WHAT IS REQUIRED –
Using the text on the daily read-aloud routine, answer each question briefly:
1. What poetry book is being read right now?
2. How many printed works are used for each artist's picture study?
3. After the history reading, who is asked to narrate first?

Then I read. I start with our "cultural studies." Each day we focus on one of the following:
  • Fairy Tales or Saint Stories - Currently we're reading The Book of Saints and Heroes by Andrew and Lenora Lang. The stories are pretty long, so I spread them over two days.
  • Poetry - We read a bit of poetry, just for listening pleasure. Currently, it's The Cuckoo's Haiku: and Other Birding Poems. I generally spread a book of poetry over a few days, too. You can see some of our other poetry selections using the poetry tag.
  • Picture Study - We study an artist over the course of many weeks. We do actual picture study with four to six works I've printed, interspersed with picture books or stories about the artist.
  • Shakespeare - We're reading through How to Teach Your Children Shakespeare and memorizing as we go. Occasionally, we'll read something else about the play we're studying.
  • Math - We don't do this now, but I want to add something like this for next year so send me all your suggestions.
If the children are still eating when I finish our cultural studies loop selection for the day, I might read Second Daughter's history reading. Everybody studies the same historical time period, but First Son and First Daughter read their work independently. If I read aloud to all of them, it's something interesting and applicable to everyone. Then I ask Second Daughter to narrate followed by the others. It gives us a bit of common ground and demonstrates narration for Second Daughter (some better than others, but that's life).

THE DATA –
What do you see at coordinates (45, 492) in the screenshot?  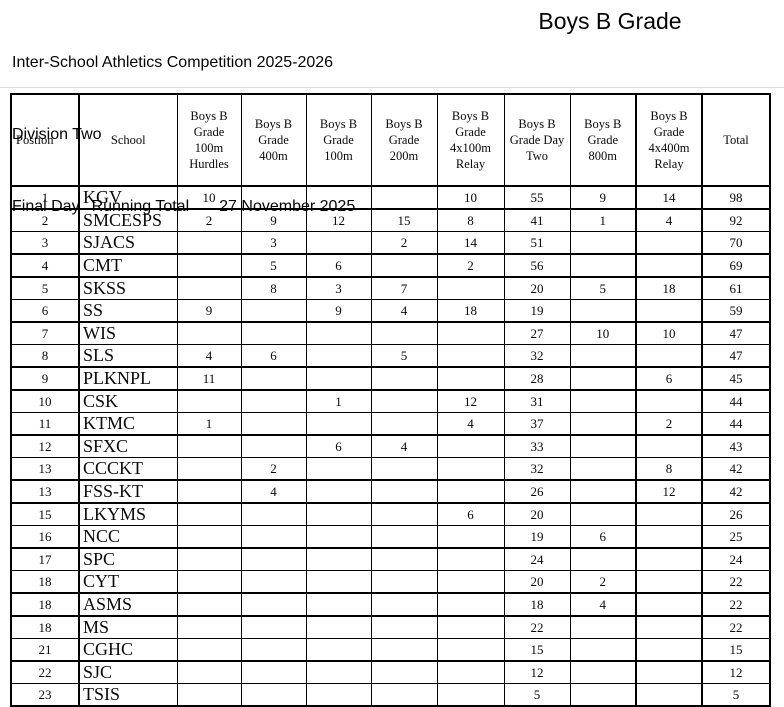 I see `position-cell: 13` at bounding box center [45, 492].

RESULT –
1. The Cuckoo's Haiku: and Other Birding Poems
2. Four to six
3. Second Daughter